BEGIN GIVEN RECORDS

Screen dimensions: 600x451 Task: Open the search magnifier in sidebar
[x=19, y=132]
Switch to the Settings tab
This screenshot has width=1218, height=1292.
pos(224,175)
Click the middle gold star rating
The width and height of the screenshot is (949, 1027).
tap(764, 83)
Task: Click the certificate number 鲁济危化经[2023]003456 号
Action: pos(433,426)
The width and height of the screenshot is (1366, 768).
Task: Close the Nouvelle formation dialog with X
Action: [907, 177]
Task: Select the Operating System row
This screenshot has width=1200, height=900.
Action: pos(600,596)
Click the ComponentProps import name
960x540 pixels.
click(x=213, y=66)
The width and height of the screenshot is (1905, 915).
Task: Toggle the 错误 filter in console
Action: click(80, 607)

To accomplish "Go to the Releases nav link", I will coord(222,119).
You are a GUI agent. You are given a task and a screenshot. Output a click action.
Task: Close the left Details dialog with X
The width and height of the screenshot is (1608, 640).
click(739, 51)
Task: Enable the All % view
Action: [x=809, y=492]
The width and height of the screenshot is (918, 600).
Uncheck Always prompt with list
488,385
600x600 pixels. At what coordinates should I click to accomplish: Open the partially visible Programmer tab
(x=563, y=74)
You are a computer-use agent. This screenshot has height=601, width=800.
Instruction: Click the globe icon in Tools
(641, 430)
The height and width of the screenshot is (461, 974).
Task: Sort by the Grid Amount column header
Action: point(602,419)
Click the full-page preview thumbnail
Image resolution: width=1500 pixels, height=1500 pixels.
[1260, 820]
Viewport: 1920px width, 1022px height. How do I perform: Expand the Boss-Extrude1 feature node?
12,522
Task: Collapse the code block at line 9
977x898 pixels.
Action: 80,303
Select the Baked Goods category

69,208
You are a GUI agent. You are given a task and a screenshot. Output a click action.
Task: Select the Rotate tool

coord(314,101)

END GIVEN RECORDS

* _WHAT IS EXPECTED_:
Please restate the material above exactly, line by line.

* _WRITTEN ANSWER_:
Screen dimensions: 600x451 Task: Open the search magnifier in sidebar
[x=19, y=132]
Switch to the Settings tab
This screenshot has width=1218, height=1292.
pos(224,175)
Click the middle gold star rating
The width and height of the screenshot is (949, 1027).
tap(764, 83)
Task: Click the certificate number 鲁济危化经[2023]003456 号
Action: pos(433,426)
The width and height of the screenshot is (1366, 768).
Task: Close the Nouvelle formation dialog with X
Action: [907, 177]
Task: Select the Operating System row
This screenshot has width=1200, height=900.
Action: pos(600,596)
Click the ComponentProps import name
960x540 pixels.
click(x=213, y=66)
The width and height of the screenshot is (1905, 915).
Task: Toggle the 错误 filter in console
Action: click(80, 607)

To accomplish "Go to the Releases nav link", I will coord(222,119).
You are a GUI agent. You are given a task and a screenshot. Output a click action.
Task: Close the left Details dialog with X
The width and height of the screenshot is (1608, 640).
click(739, 51)
Task: Enable the All % view
Action: [x=809, y=492]
The width and height of the screenshot is (918, 600).
Uncheck Always prompt with list
488,385
600x600 pixels. At what coordinates should I click to accomplish: Open the partially visible Programmer tab
(x=563, y=74)
You are a computer-use agent. This screenshot has height=601, width=800.
Instruction: Click the globe icon in Tools
(641, 430)
The height and width of the screenshot is (461, 974).
Task: Sort by the Grid Amount column header
Action: point(602,419)
Click the full-page preview thumbnail
Image resolution: width=1500 pixels, height=1500 pixels.
[1260, 820]
Viewport: 1920px width, 1022px height. How do I perform: Expand the Boss-Extrude1 feature node?
12,522
Task: Collapse the code block at line 9
977x898 pixels.
Action: 80,303
Select the Baked Goods category

69,208
You are a GUI agent. You are given a task and a screenshot. Output a click action.
Task: Select the Rotate tool

coord(314,101)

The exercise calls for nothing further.